そこで今回は少年マンガに登場した、魅力的な“疑似家族”の関係性について紹介していこう。
■偽物から始まった本物の家族愛 『SPY×FAMILY』フォージャー家
やはり最初に紹介しておきたいのが、“疑似家族もの”の代表格ともいえる『SPY×FAMILY(スパイファミリー)』のフォージャー家だ。
遠藤達哉氏の描く同作は、スゴ腕のスパイ“黄昏”が任務のために家族を作ることを命じられ、精神科医ロイド・フォージャーとして偽りの人生を始めるところから動き出す。彼は孤児院でアーニャという少女を引き取り、偶然出会った女性ヨルと利害の一致から偽装結婚をすることに。
実はスパイであるロイドを筆頭に、娘は超能力者、妻は殺し屋というトンデモ家庭なのだが、人の心を読めるアーニャ以外はそのことに気づいていなくて――というのが『スパイファミリー』の大筋だ。

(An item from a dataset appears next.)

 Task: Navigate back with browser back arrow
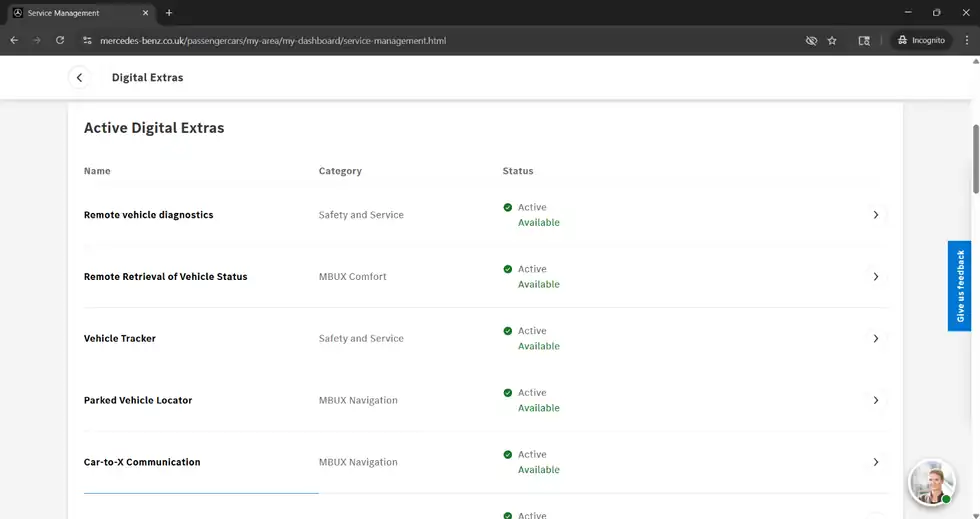click(x=14, y=41)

ロイドは世界平和のために何もかもを捨ててきたスパイ。そんな彼は自分が作り上げた家庭にも特別な思い入れは持たず、ただ任務のため良好な関係維持に務めるだけ……のはずだった。
しかし、アーニャを中心としたドタバタな日常を繰り広げるうちに、3人は次第に本物の家族のような絆を育んでいく。冷静沈着を常とするロイドが、妻と娘にだけは振り回されっぱなしなところもほのぼのさせられる部分だ。
平和な日常回が続くと忘れがちだが、この一家は場合によっては一瞬で崩壊するという危うさも持ち合わせている。ホームコメディの裏でメインストーリーがじわじわ進んでいる気配もあり、一体この先どうなるのかとハラハラドキドキさせられてしまう。